Más inflación, menor crecimiento y señales de alerta en el mercado laboral
El informe también revisó al alza sus proyecciones de desempleo, que pasaron de 6,3% a 7,5% para 2025 y de 6% a 6,6% para 2026. Según el Fondo, la desaceleración del consumo y la lenta recomposición del salario real explican parte del aumento previsto en la tasa de desocupación.
Por otro lado, el FMI ajustó su pronóstico sobre la cuenta corriente argentina, que volvería a registrar déficit: del 1,2% del PBI en 2025 y 0,4% en 2026, cuando antes se esperaba equilibrio. Este retroceso está vinculado al menor superávit comercial y al aumento de importaciones por la reactivación parcial de la demanda interna.
A nivel global, el organismo proyectó un crecimiento del 3,2% para 2025 y del 3,1% para 2026, manteniendo una visión cautelosa sobre la evolución de las economías emergentes.

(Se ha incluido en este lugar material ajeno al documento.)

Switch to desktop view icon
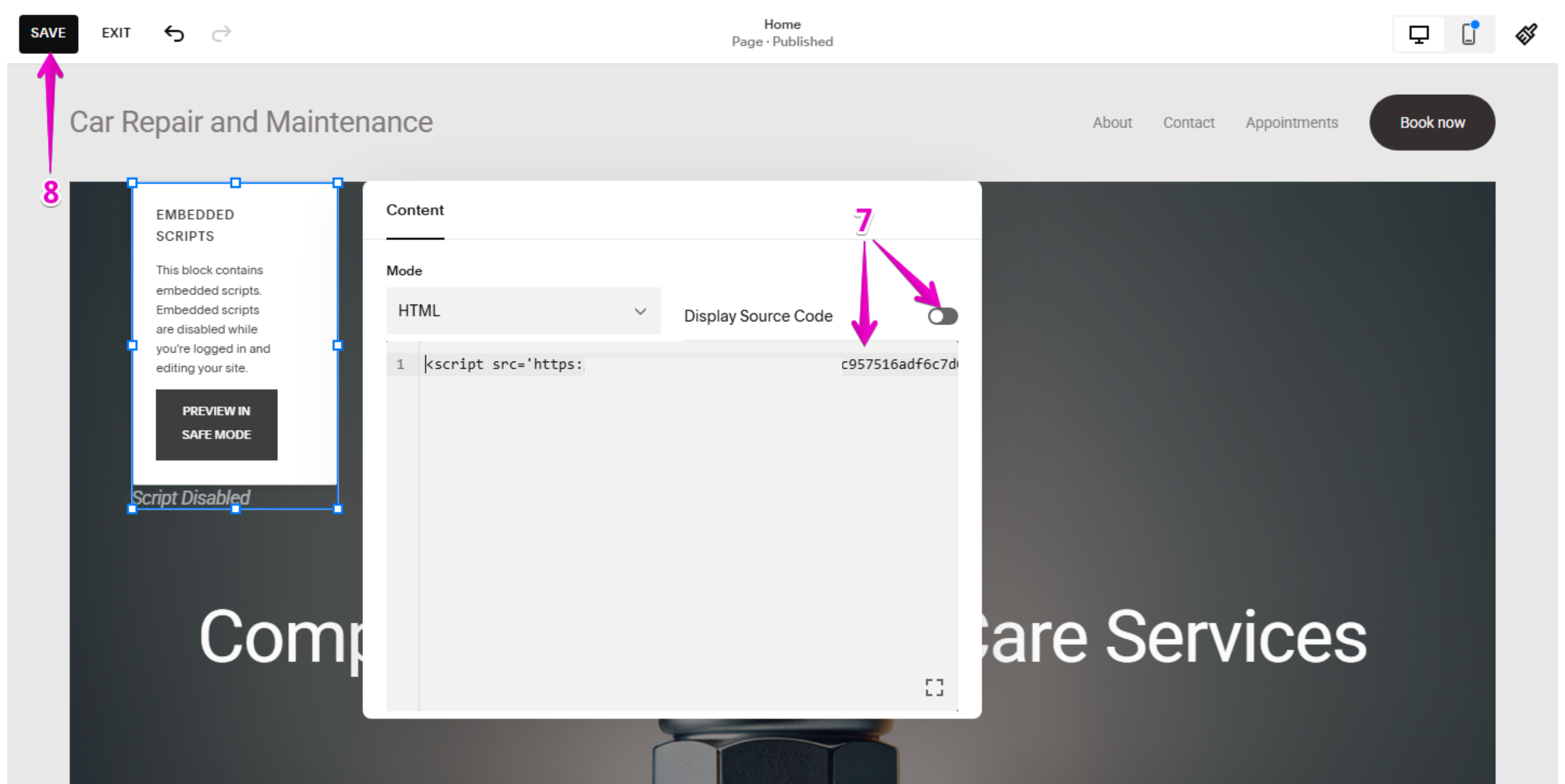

En América Latina y el Caribe, espera un crecimiento regional del 2,4% en 2025 y del 2,3% en 2026, con una inflación promedio del 9,8% que descendería al 5,8% el año siguiente.
El FMI presentó su informe en el marco de la asamblea anual conjunta con el Banco Mundial. Allí advirtió que las tensiones geopolíticas, la inestabilidad financiera y los desafíos en las cadenas de suministro seguirán condicionando el crecimiento global. Para la Argentina, el diagnóstico refleja un escenario de recuperación moderada, con mejoras graduales en la actividad y persistencia de desequilibrios macroeconómicos.